## QUELLE
▽
BGE 136 II 359 S. 361
B. Auf der Parzelle befand sich gemäss Bauanzeige vom 7. August 1967 früher eine Holzbaracke auf Zementsockel, die 3 m lang, 2,5 m breit und 2,5 m hoch war. Mit den Jahren wurde die Baracke verschiedentlich vergrössert und abgeändert; die Baute weist heute eine Länge von 9,15 m, eine Breite von 5,2 m und eine Höhe von 5 m auf und wird als Ferien- und Wochenendhaus benutzt. Im Jahre 1990 wurde ein Anbau von 4x4x4 m als Unterstand für einen Forsttraktor bewilligt. Weiter befinden sich auf dem Grundstück ein Holzunterstand (bestehend aus zwei massiven Hütten mit Blechdach und Abschlussblachen), ein Unterstand für einen Forsttraktor mit einer Fläche von 36 m
2 und ein Torbogen. Zudem wurde der Boden mit Asphalt und anderen Materialien befestigt und ein Teil des Grundstücks eingezäunt.
Nach wiederholten Aufforderungen der Gemeinde reichte X. am 20. September 2006 ein nachträgliches Baugesuch für die bisher nicht bewilligten Bauten und Anlagen ein. Dagegen erhoben Pro Natura und ihre Sektion Pro Natura Luzern Einsprache.
Mit Entscheid vom 12. März 2008 verweigerte die Dienststelle Raumentwicklung, Wirtschaftsförderung und Geoinformation des Kantons Luzern (RAWI) die raumplanungs- und waldrechtlichen Ausnahme- und Sonderbewilligungen für die verschiedenen baulichen Massnahmen. Der Gemeinderat Kriens wies das Baugesuch am 24. September 2008 ab und verpflichtete den Eigentümer, folgende Bauten und Anlagen abzubrechen (Disp.-Ziff. 4):
- Anbau
- Unterstand Forsttraktor
- Torbogen
- Holzunterstand
- Asphaltierung Vorplatz
- Bodenbefestigungen mit Granit, Betonsteinen, Kies (im Plan vom 19. August 2008 gelb eingefärbte Fläche).
Auf den Abbruch folgender Bauten und Anlagen wurde verzichtet (Disp.-Ziff. 6):
- Haus mit Dachaufbau und Schlepplukarne,
- Maschendrahtzaun,
- Kiesbelag auf der Ost- und Südseite des Hauses (blau eingefärbte Fläche gemäss Plan vom 19. August 2008).
C. Gegen diese Verfügung erhob X. Beschwerde ans Verwaltungsgericht Luzern. Er beantragte die Aufhebung des Entscheids der
BGE 136 II 359 S. 362
Dienststelle RAWI und des Gemeinderats Kriens (mit Ausnahme von Disp.-Ziff. 6).
△
## DATENZEILEN
▽
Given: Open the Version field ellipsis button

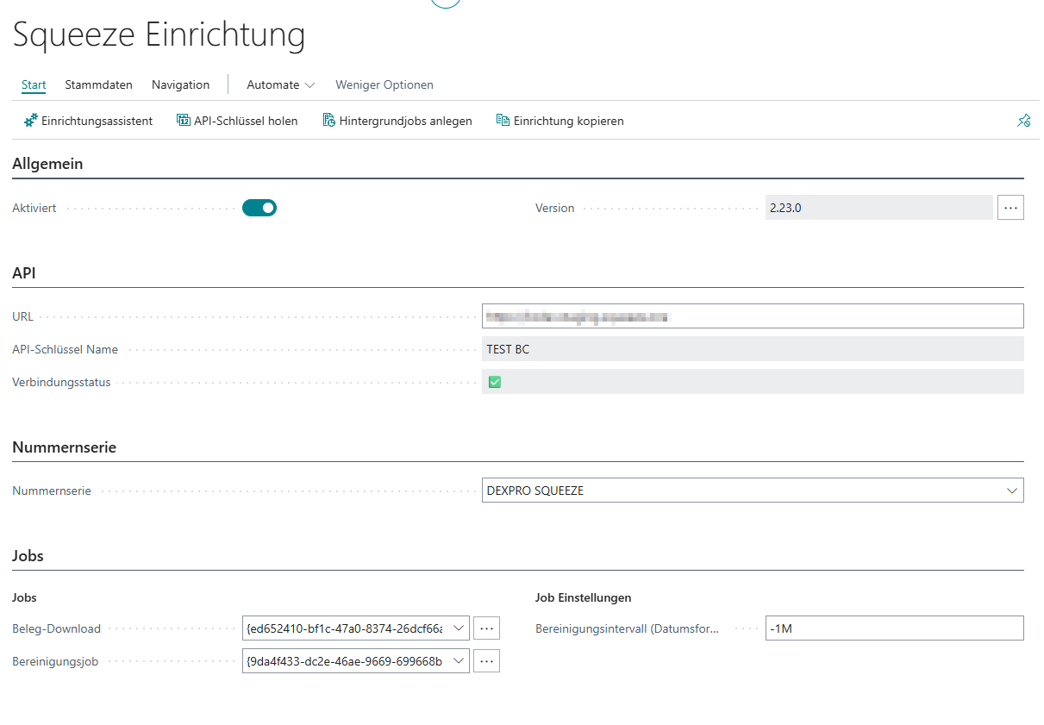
△
## AUFGABEN
1 – Schreiben Sie den Wortlaut der Quelle zwischen „Auf den Abbruch“ und „19. August 2008).“ ab, beide Stellen eingeschlossen.
2 – Welche Bauten und Anlagen musste der Eigentümer laut der Quelle nach Disp.-Ziff. 4 abbrechen? Nennen Sie alle.
3 – An welchem Datum reichte X. laut der Quelle das nachträgliche Baugesuch ein?

## LÖSUNGEN
1 –
Auf den Abbruch folgender Bauten und Anlagen wurde verzichtet (Disp.-Ziff. 6):
- Haus mit Dachaufbau und Schlepplukarne,
- Maschendrahtzaun,
- Kiesbelag auf der Ost- und Südseite des Hauses (blau eingefärbte Fläche gemäss Plan vom 19. August 2008).

2 –
- Anbau
- Unterstand Forsttraktor
- Torbogen
- Holzunterstand
- Asphaltierung Vorplatz
- Bodenbefestigungen mit Granit, Betonsteinen, Kies

3 – Am 20. September 2006.